**Instructions for the task:**
How many lines below contain the word "computer"? Reply with the number alone.

**Provided records:**
begin

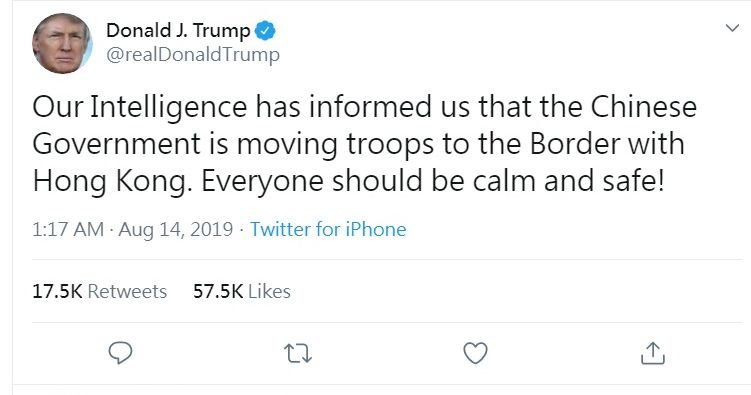Click the word Intelligence in the tweet
This screenshot has width=751, height=395.
169,107
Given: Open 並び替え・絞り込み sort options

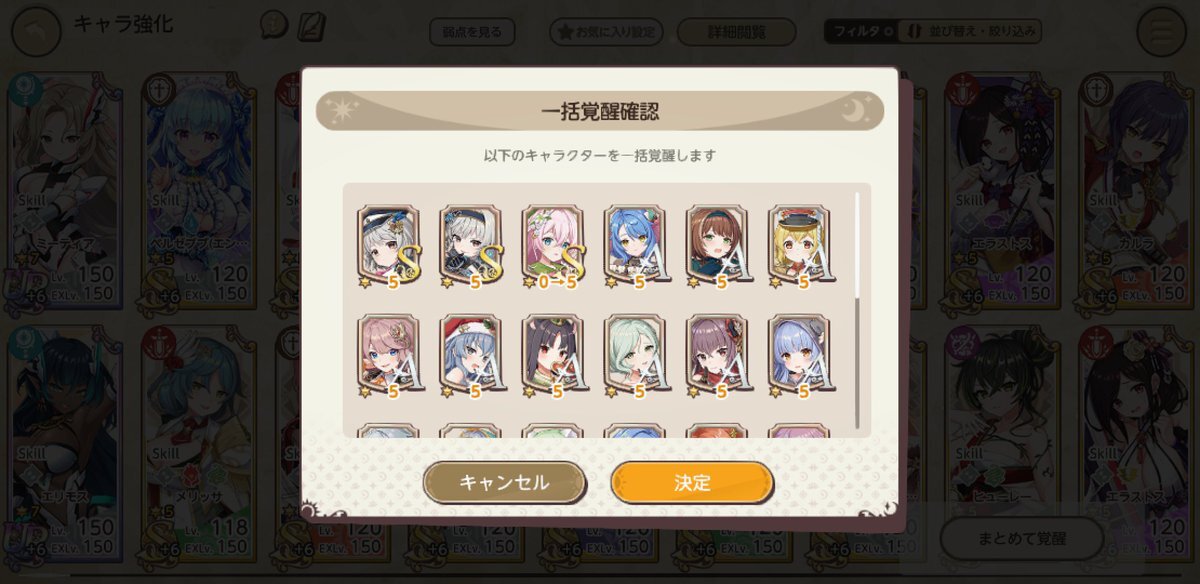Looking at the screenshot, I should point(970,31).
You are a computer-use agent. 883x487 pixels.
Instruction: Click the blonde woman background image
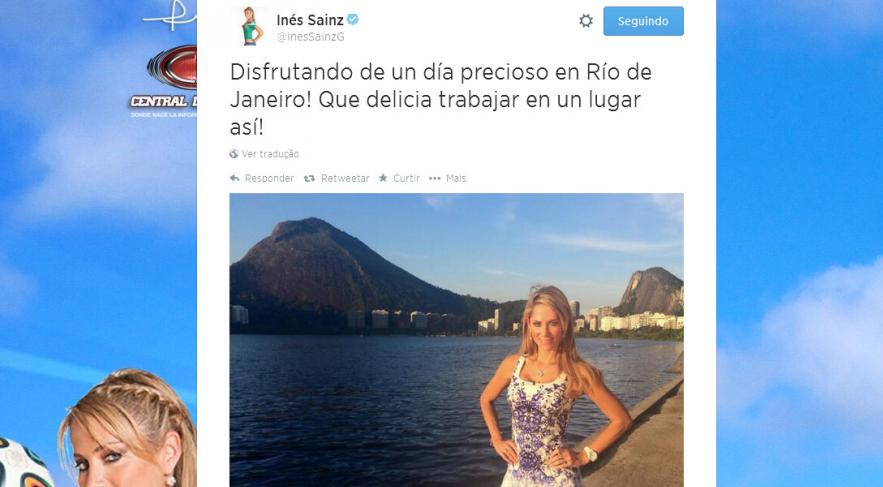tap(128, 429)
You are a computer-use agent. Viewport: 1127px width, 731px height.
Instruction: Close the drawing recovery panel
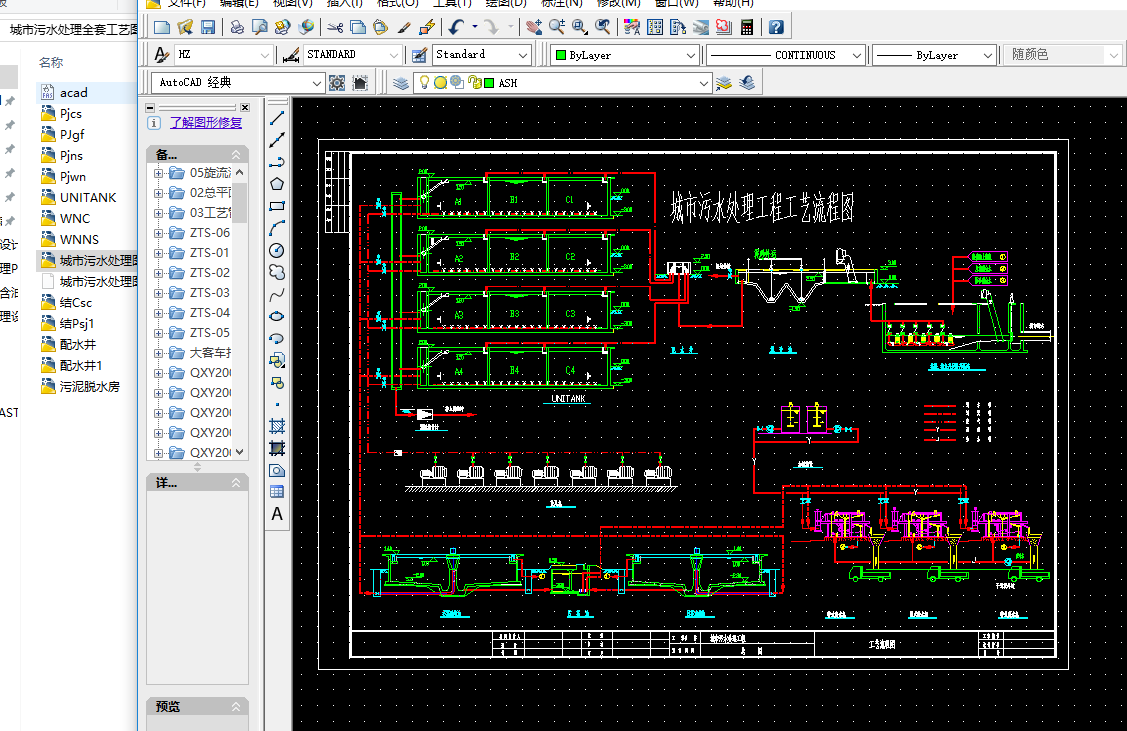(243, 107)
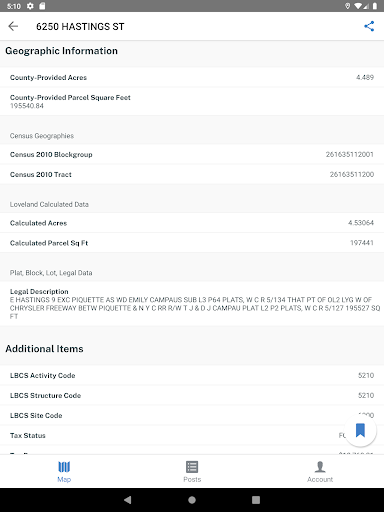
Task: Tap the 6250 HASTINGS ST title
Action: pyautogui.click(x=80, y=26)
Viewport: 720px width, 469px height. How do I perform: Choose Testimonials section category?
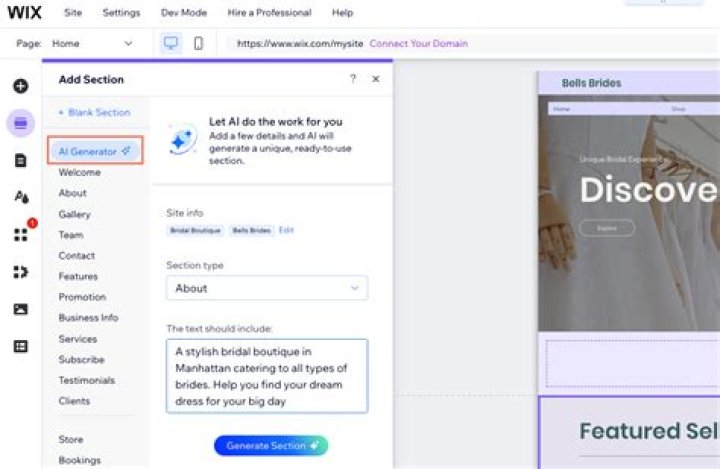[87, 380]
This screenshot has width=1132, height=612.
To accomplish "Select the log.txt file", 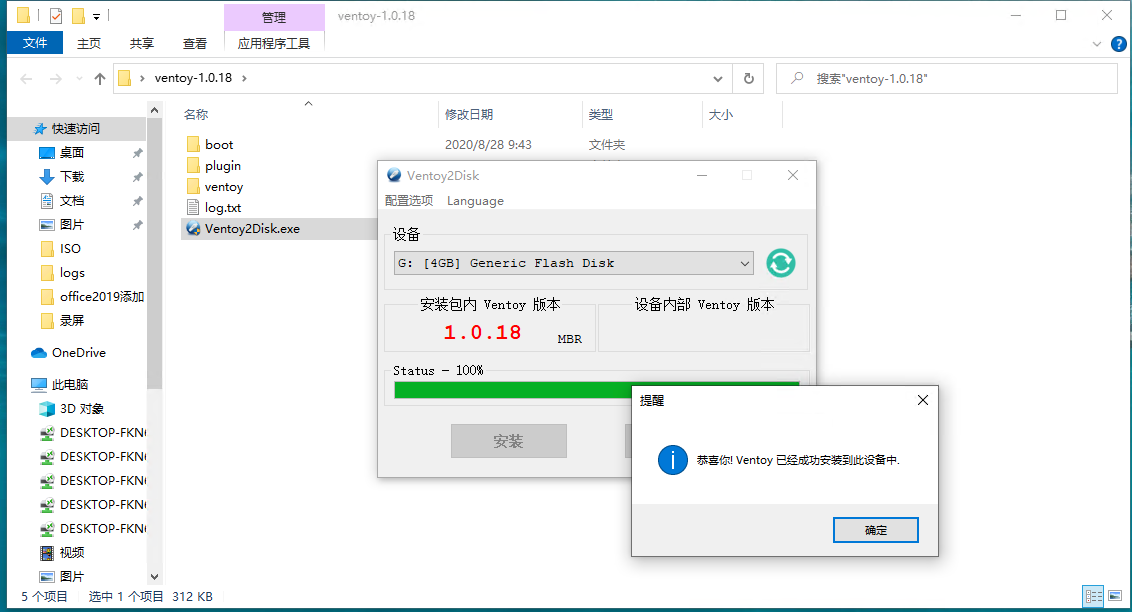I will 222,208.
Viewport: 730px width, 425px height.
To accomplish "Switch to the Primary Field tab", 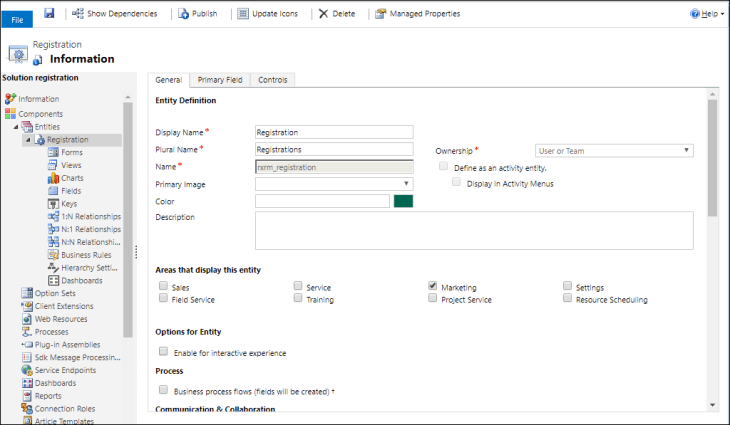I will coord(218,80).
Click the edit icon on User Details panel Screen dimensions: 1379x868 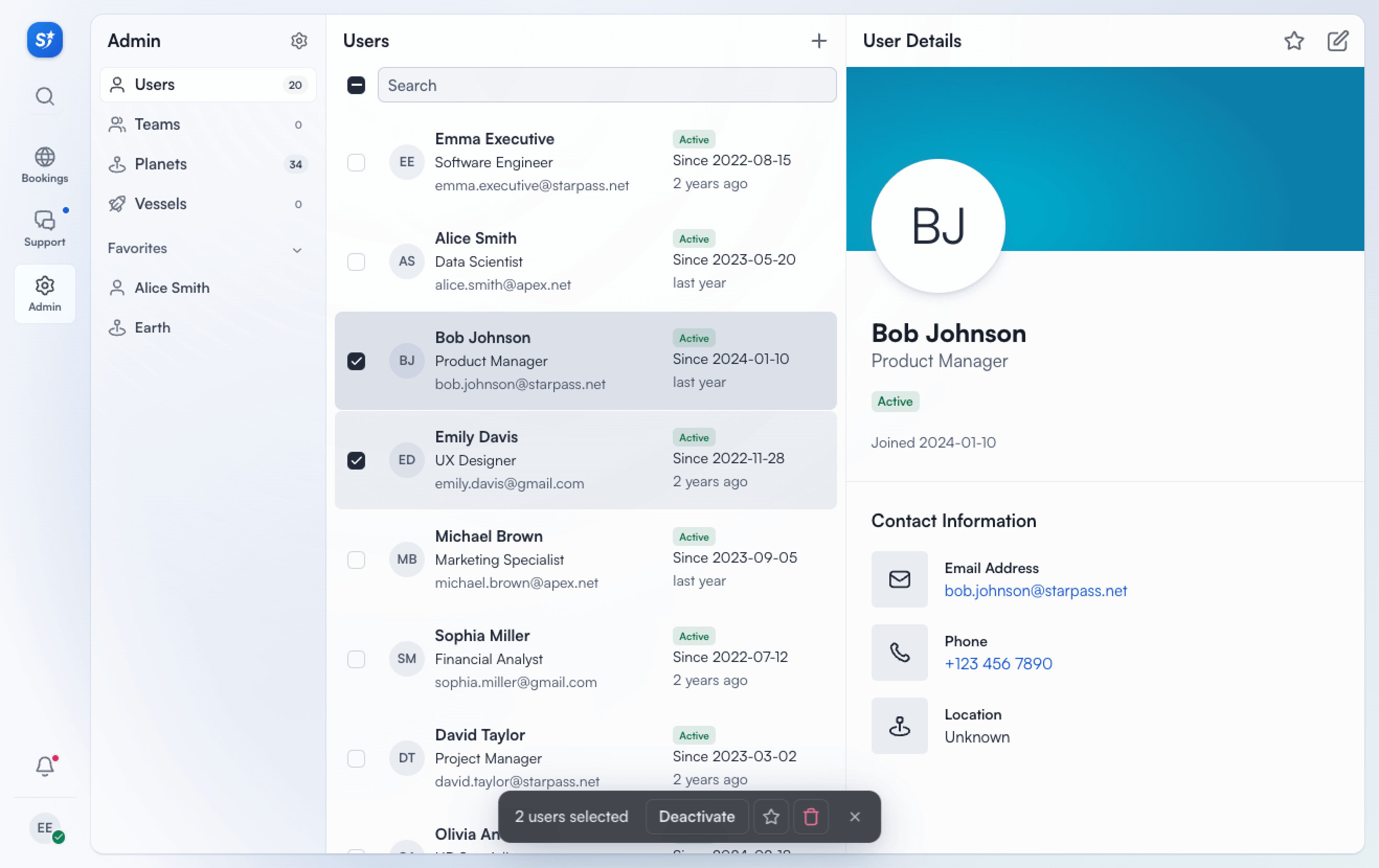click(1337, 41)
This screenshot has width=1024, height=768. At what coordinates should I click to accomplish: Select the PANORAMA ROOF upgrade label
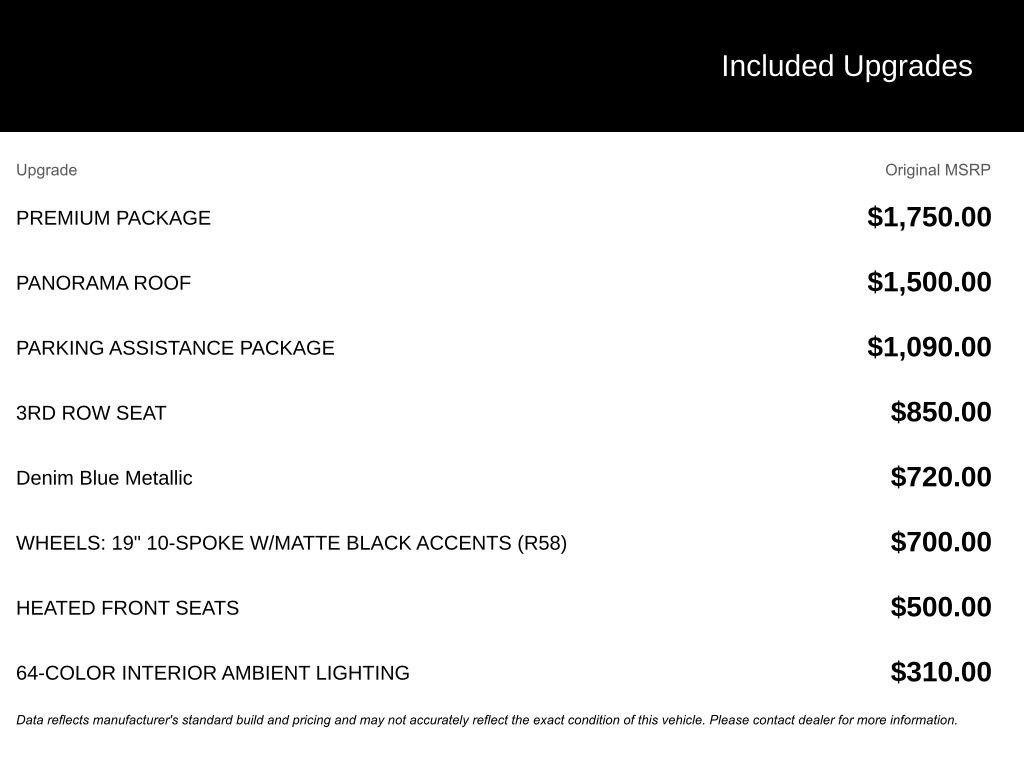(x=103, y=283)
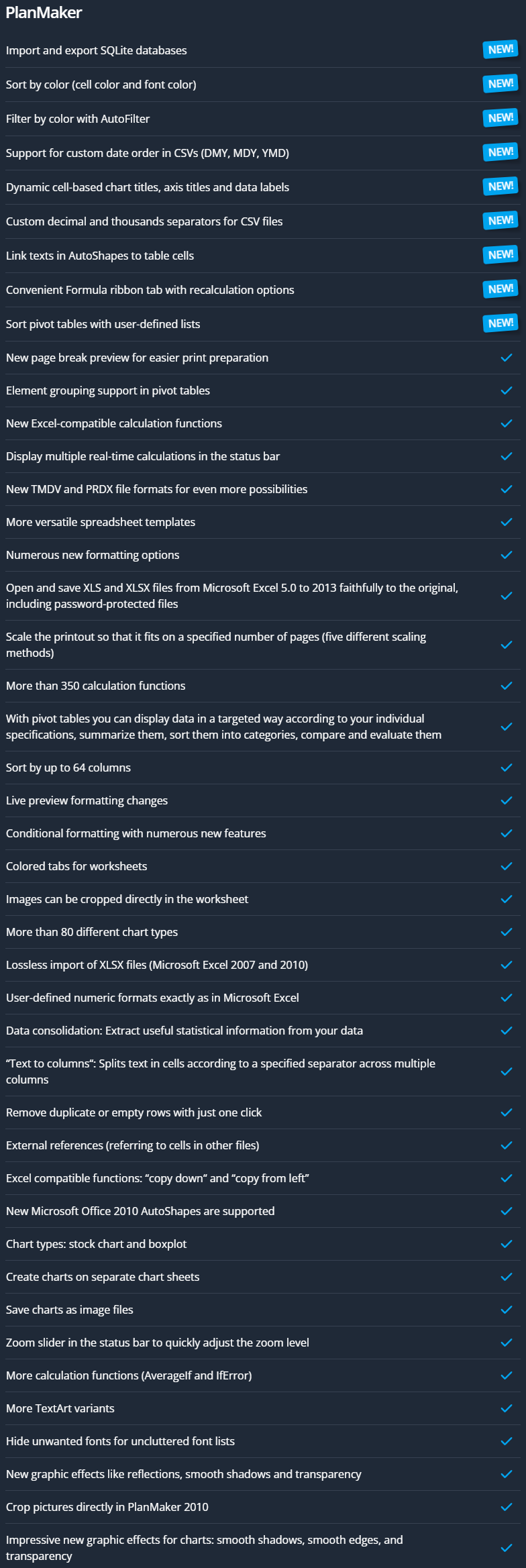Click Remove duplicate or empty rows text

click(x=134, y=1112)
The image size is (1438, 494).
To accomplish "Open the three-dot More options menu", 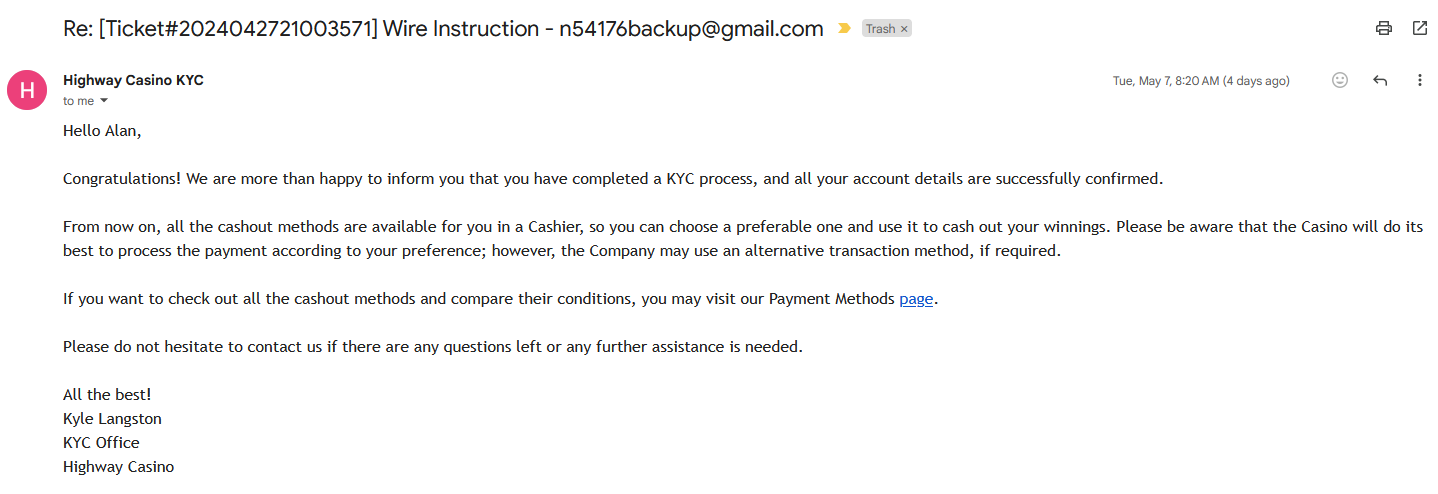I will point(1419,80).
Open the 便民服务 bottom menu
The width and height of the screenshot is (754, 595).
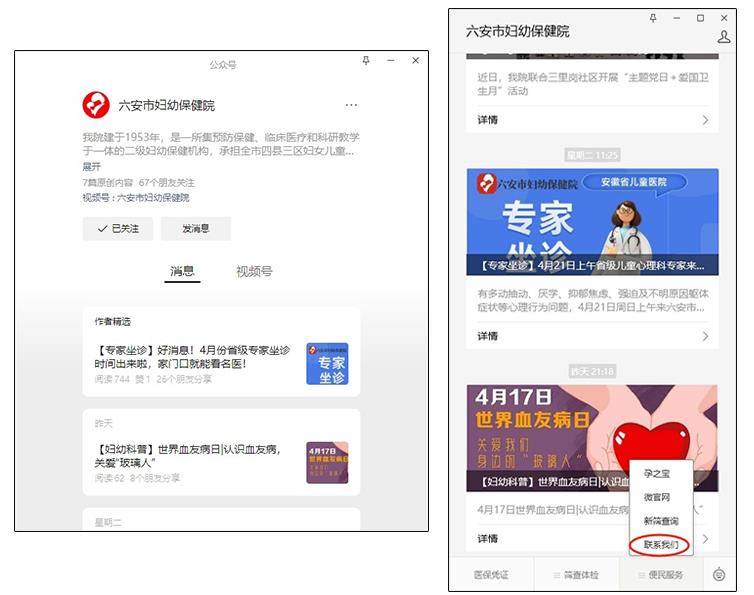click(661, 575)
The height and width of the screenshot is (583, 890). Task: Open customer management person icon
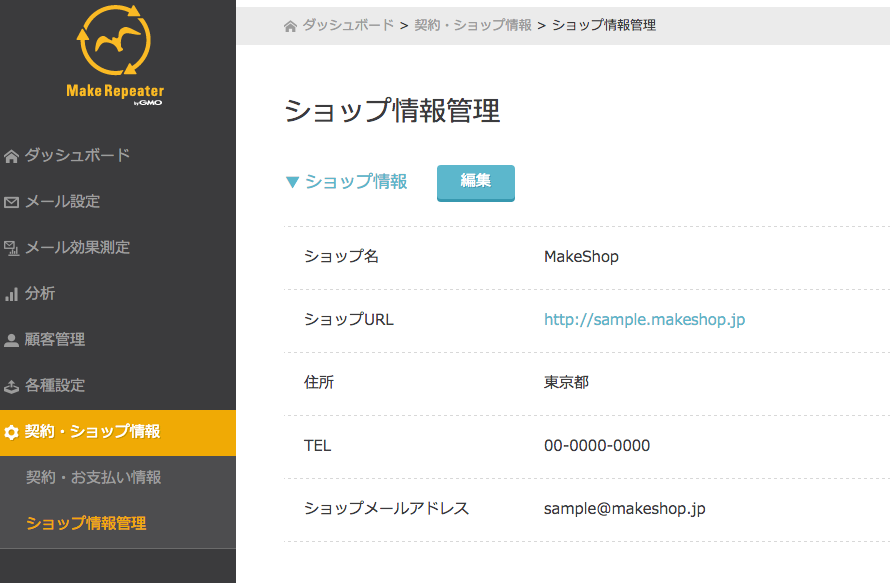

end

**Task result:**
2